Medications: Smell & Taste Cheat Sheet (DRAFT) by [deleted]

Medications: Smell & Taste

This is a draft cheat sheet. It is a work in progress and is not finished yet.

Introd­uction: Smell and Taste

The senses of taste and smell serve several functions and allow for a full apprec­iation of the flavors of foods. Smell and taste begin the initial response for saliva formation and digestion. Deficits in taste and smell can adversely affect food choices and intake, especially in the elderly, which can contribute to weight loss, malnut­rition, impaired immunity, mood change, and functional decline.

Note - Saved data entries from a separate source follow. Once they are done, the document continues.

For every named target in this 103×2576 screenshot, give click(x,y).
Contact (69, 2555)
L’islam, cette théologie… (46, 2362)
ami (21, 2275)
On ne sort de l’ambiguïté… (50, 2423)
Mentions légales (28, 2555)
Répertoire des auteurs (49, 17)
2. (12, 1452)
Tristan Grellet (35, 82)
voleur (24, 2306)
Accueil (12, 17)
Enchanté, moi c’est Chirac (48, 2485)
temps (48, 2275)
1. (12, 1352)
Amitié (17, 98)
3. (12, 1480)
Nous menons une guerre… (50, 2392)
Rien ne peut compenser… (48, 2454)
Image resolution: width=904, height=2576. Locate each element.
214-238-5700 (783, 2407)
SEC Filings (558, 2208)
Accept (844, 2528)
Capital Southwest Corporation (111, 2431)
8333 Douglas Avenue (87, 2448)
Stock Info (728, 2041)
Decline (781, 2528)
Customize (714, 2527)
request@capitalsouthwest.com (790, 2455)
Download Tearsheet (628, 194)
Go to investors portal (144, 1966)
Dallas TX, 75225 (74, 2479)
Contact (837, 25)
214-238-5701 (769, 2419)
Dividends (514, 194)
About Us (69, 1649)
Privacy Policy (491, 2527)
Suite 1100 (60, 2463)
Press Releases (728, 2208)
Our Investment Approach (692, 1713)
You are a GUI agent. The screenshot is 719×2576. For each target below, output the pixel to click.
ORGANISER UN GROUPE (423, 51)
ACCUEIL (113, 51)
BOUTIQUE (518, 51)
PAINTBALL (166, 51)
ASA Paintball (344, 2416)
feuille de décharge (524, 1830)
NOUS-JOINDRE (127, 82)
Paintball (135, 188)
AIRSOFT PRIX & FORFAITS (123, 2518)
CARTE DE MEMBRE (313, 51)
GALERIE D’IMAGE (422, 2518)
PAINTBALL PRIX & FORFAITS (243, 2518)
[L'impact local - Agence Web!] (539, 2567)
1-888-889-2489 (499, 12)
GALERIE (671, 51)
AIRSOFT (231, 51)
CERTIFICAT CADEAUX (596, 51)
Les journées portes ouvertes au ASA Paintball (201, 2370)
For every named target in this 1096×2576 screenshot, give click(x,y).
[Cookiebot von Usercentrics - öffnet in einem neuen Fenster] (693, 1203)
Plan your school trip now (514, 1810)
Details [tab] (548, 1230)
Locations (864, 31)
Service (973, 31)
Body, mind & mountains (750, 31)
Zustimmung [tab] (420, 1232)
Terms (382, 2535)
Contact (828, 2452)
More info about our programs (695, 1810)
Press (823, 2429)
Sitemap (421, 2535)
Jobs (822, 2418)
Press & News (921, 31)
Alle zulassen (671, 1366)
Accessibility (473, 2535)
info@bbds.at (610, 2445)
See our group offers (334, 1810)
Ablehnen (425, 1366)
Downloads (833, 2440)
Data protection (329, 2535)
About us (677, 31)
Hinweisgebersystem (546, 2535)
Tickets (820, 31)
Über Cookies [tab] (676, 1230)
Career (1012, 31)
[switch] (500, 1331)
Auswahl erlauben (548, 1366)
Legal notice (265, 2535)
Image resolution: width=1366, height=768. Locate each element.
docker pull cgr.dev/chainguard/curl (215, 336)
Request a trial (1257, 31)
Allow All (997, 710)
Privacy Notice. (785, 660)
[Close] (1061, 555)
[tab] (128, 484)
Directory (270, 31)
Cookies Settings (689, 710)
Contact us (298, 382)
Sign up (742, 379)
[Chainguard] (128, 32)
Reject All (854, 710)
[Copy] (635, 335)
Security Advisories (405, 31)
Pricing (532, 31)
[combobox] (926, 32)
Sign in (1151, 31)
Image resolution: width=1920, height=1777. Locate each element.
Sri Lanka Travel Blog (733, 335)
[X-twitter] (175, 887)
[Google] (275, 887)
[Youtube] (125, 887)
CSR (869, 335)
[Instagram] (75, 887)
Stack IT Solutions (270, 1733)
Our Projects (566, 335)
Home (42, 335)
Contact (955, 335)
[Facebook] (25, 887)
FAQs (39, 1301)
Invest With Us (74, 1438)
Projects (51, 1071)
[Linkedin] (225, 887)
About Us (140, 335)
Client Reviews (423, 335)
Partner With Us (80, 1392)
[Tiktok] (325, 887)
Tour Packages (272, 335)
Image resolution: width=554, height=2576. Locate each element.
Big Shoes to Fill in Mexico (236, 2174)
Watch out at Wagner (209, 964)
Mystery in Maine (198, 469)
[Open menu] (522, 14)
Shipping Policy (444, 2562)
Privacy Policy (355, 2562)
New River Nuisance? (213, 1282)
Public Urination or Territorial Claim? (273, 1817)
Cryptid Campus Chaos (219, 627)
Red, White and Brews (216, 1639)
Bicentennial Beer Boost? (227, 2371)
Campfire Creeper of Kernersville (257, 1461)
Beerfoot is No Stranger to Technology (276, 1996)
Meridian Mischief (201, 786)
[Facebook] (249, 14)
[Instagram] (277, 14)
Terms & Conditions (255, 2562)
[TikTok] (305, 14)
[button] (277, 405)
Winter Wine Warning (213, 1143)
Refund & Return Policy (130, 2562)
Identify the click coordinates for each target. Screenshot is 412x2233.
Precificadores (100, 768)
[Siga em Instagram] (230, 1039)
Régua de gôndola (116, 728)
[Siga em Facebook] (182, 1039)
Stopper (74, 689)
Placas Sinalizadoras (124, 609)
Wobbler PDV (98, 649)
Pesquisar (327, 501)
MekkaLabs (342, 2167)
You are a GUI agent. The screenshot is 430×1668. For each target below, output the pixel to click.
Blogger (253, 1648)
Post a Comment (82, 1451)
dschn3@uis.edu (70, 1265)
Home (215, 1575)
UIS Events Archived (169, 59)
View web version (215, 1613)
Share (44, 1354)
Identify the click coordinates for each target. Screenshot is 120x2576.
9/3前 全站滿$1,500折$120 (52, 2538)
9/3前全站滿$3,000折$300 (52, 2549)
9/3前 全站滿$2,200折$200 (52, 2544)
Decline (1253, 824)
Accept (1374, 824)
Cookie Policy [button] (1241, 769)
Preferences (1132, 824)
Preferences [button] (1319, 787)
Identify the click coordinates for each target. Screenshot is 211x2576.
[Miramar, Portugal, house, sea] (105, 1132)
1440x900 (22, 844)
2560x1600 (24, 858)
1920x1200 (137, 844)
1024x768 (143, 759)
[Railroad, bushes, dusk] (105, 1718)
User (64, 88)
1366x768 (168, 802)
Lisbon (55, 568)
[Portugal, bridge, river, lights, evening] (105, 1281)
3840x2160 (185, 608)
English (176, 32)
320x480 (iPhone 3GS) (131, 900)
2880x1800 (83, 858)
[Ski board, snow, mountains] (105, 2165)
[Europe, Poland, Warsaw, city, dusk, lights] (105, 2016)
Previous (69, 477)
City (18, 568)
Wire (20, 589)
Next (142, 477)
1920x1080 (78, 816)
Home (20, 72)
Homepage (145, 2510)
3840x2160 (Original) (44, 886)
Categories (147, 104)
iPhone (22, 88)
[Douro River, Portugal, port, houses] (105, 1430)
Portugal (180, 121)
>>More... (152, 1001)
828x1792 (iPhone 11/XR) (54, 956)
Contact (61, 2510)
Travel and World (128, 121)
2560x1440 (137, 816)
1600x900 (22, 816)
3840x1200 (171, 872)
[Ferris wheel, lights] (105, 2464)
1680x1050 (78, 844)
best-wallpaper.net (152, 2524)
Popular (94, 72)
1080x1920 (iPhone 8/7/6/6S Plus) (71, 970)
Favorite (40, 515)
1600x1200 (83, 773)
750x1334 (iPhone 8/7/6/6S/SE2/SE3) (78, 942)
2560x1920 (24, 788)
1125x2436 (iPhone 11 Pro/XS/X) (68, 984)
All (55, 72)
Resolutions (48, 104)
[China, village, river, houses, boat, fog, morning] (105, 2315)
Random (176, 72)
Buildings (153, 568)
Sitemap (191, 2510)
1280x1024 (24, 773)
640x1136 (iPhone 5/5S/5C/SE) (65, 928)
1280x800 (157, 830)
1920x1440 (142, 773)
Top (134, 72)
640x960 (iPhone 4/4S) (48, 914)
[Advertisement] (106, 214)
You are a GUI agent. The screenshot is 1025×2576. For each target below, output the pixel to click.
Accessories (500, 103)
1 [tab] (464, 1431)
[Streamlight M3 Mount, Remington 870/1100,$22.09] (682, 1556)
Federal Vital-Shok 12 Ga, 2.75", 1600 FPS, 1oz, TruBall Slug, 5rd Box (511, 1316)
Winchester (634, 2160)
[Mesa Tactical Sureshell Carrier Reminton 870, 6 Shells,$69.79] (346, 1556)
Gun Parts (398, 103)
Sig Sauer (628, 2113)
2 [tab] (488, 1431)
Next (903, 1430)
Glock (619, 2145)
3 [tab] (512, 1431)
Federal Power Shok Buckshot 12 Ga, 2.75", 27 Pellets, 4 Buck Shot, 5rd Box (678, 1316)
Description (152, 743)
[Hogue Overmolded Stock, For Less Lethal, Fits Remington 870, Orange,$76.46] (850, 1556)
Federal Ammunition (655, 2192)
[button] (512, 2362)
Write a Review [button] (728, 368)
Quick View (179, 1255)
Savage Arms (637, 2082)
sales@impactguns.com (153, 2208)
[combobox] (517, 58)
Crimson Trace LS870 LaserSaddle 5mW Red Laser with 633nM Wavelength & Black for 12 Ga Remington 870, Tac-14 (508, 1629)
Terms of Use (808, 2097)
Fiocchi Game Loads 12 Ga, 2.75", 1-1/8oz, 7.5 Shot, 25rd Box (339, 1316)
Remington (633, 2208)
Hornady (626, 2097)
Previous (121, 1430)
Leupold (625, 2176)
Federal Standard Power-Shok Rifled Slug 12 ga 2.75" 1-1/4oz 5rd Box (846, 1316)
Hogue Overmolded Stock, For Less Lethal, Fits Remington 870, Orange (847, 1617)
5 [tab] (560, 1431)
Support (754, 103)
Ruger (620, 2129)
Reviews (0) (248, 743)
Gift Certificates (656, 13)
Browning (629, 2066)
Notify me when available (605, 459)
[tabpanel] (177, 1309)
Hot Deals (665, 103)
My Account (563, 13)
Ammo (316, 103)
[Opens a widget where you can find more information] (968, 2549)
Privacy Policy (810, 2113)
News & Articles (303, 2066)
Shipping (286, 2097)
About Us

Secondary conseq­uences to older adults' changes in taste and smell may be evidenced by patients increasing intake of sugar and/or salt to compen­sate, which can have serious adverse effects in patients with diabetes, hypert­ension, and other cardio­vas­cular diseases.

Medica­tions

Good nutrit­ional support with zinc supple­men­tation may reduce the possib­ility of the onset of drug-i­nduced smell and taste disorders. It's not uncommon for patients to experience a metallic taste with some medica­tions. Good oral hygiene coupled with prevention of dry mouth may reduce the incidence of taste distur­bances. If a patient shows signs of such a distur­bance, an early discon­tin­uation of the offending drug may prevent complete loss or irreve­rsible distortion of smell or taste. Note that while a number of orally given (systemic medica­tions) can affect smell and taste, medica­tions admini­stered nasally are especially troubl­esome for many persons.
 

Medica­tions That Alter Smell & Taste

Common Medica­tions Affecting Smell & Taste

Although this list is not compre­hen­sive, common medica­tions associated with taste or smell distur­bances include the following:
angiot­ens­in-­con­verting enzyme inhibitors (notably captop­ril), which are among the medica­tions most commonly associated with taste distur­bances, including decreased sense of taste (hypog­eusia) and a strongly metallic, bitter, or sweet taste;
medica­tions known to dry the oral cavity (eg, antich­oli­ner­gics, antihi­sta­mines, and antide­pre­ssa­nts);
antibi­otics (eg, penici­llin, tetrac­ycline, macrol­ides, and fluoro­qui­nol­ones, among others);
antipa­rki­nsonian agents (levod­opa­/ca­rbi­dopa);
antico­nvu­lsants (eg, carbam­aze­pine, phenyt­oin); and
antith­yroid agents, choles­ter­ol-­low­ering agents, blood pressure medica­tions, and muscle relaxers.